Straits Splendour
Photographer / Styling: Sharon Ling
Model: Chelsea Ang
MUA: Han Yue
Venue: Straits Enclave
When it comes to the fashion of the Qing dynasty, we often first think of the iconic long robes and rectangular headpieces popularised by dramas like Huan Zhu Gege and Yanxi Palace. But if you didn’t already know, these styles were donned by Manchu women from the imperial ruling class, not Han Chinese women.
So what did Chinese women wear? While men adhered to Manchu dress codes, Han women continued to don a style of Ming dynasty hanfu, which featured a two-part top-bottom garment set (两截穿衣). This distinction from the Manchu women’s long one-piece robe made it possible to tell the wearer’s ethnic identity from the dress she wore.
However, fashion always evolves with the times and both Manchu and Han Chinese dress started borrowing elements from each other’s styles. For example, the wide robe sleeves distinctive in hanfu found their way into the informal attire of Manchu women.

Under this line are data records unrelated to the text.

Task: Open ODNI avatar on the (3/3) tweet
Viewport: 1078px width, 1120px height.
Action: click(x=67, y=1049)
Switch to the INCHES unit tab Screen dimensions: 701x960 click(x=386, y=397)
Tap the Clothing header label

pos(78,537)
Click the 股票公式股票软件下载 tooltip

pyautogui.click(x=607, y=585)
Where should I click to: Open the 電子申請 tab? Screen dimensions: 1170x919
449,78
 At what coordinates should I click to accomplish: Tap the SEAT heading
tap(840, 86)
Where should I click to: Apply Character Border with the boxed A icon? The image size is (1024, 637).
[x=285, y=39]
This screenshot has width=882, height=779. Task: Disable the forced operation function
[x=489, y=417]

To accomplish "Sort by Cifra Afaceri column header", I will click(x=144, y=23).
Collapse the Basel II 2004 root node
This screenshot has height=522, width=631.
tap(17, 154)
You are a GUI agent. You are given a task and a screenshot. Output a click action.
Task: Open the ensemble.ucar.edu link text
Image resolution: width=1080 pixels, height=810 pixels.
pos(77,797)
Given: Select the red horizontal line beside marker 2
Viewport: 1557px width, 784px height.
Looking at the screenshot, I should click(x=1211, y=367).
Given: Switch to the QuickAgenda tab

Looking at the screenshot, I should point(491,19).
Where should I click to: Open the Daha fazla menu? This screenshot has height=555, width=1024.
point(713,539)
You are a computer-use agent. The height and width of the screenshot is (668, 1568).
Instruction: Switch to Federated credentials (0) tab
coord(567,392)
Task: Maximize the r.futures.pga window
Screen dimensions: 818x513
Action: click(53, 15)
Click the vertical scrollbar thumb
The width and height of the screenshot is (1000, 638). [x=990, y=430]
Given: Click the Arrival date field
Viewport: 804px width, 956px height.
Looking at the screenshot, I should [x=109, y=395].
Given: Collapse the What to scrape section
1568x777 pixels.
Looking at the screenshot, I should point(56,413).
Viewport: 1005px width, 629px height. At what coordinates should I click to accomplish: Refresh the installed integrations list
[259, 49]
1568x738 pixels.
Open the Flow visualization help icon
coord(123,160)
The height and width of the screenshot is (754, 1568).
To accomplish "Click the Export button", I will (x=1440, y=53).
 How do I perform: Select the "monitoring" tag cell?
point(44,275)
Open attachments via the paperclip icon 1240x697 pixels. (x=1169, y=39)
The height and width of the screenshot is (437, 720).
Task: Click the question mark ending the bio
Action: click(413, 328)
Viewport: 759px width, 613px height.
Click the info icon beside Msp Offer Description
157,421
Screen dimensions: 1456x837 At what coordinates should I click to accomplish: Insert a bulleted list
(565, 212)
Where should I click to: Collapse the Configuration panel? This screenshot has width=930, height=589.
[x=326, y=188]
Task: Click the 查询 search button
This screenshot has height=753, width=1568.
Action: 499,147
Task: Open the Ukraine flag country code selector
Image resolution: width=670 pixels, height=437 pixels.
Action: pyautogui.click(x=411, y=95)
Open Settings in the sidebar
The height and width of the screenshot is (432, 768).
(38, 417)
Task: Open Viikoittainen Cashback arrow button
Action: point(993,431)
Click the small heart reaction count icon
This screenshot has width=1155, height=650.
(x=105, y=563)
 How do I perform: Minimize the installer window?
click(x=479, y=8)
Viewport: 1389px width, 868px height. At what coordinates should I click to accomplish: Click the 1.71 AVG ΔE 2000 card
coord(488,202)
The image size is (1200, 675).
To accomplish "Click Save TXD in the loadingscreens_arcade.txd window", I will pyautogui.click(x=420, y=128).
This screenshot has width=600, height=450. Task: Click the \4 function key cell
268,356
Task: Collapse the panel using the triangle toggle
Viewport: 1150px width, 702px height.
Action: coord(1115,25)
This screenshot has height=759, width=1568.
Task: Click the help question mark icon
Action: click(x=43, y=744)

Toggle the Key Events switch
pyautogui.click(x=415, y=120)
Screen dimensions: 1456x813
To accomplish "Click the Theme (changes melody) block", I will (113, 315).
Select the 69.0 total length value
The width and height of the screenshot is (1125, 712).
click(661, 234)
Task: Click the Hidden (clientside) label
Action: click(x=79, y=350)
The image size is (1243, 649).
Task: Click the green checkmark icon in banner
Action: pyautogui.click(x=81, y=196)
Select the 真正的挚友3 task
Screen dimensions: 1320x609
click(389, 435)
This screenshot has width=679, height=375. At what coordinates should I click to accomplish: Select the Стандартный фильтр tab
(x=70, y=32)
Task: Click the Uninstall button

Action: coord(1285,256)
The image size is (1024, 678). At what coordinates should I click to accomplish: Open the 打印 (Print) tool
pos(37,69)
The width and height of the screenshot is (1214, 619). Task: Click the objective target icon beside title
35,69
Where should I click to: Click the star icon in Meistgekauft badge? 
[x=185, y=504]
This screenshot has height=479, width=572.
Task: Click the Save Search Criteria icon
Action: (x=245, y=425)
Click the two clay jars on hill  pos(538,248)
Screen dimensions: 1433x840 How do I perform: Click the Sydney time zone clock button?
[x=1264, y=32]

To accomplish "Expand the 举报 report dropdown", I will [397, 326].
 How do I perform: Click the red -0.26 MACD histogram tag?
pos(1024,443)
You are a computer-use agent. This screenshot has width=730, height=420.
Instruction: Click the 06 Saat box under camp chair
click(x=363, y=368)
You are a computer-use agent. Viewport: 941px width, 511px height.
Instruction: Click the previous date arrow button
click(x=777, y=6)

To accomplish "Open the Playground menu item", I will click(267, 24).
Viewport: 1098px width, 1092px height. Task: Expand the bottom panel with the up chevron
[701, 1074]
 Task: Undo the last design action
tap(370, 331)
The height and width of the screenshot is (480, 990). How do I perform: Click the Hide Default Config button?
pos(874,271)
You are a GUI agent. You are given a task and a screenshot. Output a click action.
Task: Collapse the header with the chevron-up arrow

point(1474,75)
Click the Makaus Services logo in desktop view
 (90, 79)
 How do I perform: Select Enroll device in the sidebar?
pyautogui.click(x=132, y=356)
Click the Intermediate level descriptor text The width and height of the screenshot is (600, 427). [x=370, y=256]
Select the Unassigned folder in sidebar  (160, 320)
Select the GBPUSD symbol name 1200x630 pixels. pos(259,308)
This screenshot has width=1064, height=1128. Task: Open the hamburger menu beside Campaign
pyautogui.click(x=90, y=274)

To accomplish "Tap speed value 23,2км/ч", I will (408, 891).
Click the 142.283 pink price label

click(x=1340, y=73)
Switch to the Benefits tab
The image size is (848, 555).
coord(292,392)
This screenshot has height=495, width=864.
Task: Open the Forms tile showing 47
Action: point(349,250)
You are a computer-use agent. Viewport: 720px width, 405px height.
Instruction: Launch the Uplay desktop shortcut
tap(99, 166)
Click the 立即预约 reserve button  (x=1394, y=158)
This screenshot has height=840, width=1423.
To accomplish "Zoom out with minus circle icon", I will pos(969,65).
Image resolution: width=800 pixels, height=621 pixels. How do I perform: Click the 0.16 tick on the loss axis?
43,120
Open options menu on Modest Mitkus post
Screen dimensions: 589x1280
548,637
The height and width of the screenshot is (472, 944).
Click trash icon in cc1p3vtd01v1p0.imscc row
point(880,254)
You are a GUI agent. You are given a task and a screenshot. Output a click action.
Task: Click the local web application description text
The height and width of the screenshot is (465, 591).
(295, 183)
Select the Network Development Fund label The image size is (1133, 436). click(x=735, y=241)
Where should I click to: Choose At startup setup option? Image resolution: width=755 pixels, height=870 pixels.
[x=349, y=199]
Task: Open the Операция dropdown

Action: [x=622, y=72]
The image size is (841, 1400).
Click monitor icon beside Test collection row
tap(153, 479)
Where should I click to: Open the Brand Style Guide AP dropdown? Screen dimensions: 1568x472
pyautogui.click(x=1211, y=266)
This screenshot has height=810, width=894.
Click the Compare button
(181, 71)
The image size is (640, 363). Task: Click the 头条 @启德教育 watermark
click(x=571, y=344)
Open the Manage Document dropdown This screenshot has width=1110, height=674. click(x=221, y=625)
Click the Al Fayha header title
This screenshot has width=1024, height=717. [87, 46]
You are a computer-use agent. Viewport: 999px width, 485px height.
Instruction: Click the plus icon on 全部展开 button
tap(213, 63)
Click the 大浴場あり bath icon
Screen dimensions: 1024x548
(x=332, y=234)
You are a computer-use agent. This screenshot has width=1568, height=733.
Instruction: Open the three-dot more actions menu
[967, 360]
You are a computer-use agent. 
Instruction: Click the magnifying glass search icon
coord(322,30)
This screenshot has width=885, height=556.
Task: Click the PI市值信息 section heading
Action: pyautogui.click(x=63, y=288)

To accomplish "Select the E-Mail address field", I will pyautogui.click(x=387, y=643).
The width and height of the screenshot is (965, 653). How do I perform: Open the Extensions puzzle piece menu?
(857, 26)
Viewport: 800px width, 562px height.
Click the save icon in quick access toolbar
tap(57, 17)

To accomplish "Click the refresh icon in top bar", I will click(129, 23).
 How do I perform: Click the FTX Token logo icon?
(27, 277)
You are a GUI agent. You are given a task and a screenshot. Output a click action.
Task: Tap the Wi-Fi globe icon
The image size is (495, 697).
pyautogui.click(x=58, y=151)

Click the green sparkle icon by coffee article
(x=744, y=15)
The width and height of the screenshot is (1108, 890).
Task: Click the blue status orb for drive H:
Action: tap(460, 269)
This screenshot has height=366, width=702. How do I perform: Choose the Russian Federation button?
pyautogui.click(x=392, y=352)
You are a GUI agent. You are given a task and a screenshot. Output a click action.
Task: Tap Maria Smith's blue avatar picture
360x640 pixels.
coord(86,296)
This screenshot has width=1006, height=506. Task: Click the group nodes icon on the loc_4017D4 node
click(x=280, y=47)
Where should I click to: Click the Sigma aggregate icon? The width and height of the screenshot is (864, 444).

In the later years of the Qing dynasty, economic hardships prompted many Chinese men to migrate to the Malay Archipelago, forming families and contributing to the emergence of Peranakan culture in the region. Traces of material culture from the Qing era Chinese can therefore still be found in Peranakan spaces today, but this is beautifully intermingled with Malay and Western influences as well.
It’s in this multi-cultural space where East meets West, and old meets new that we’re visually exploring the connections between Qing Han dress and Peranakan traditions.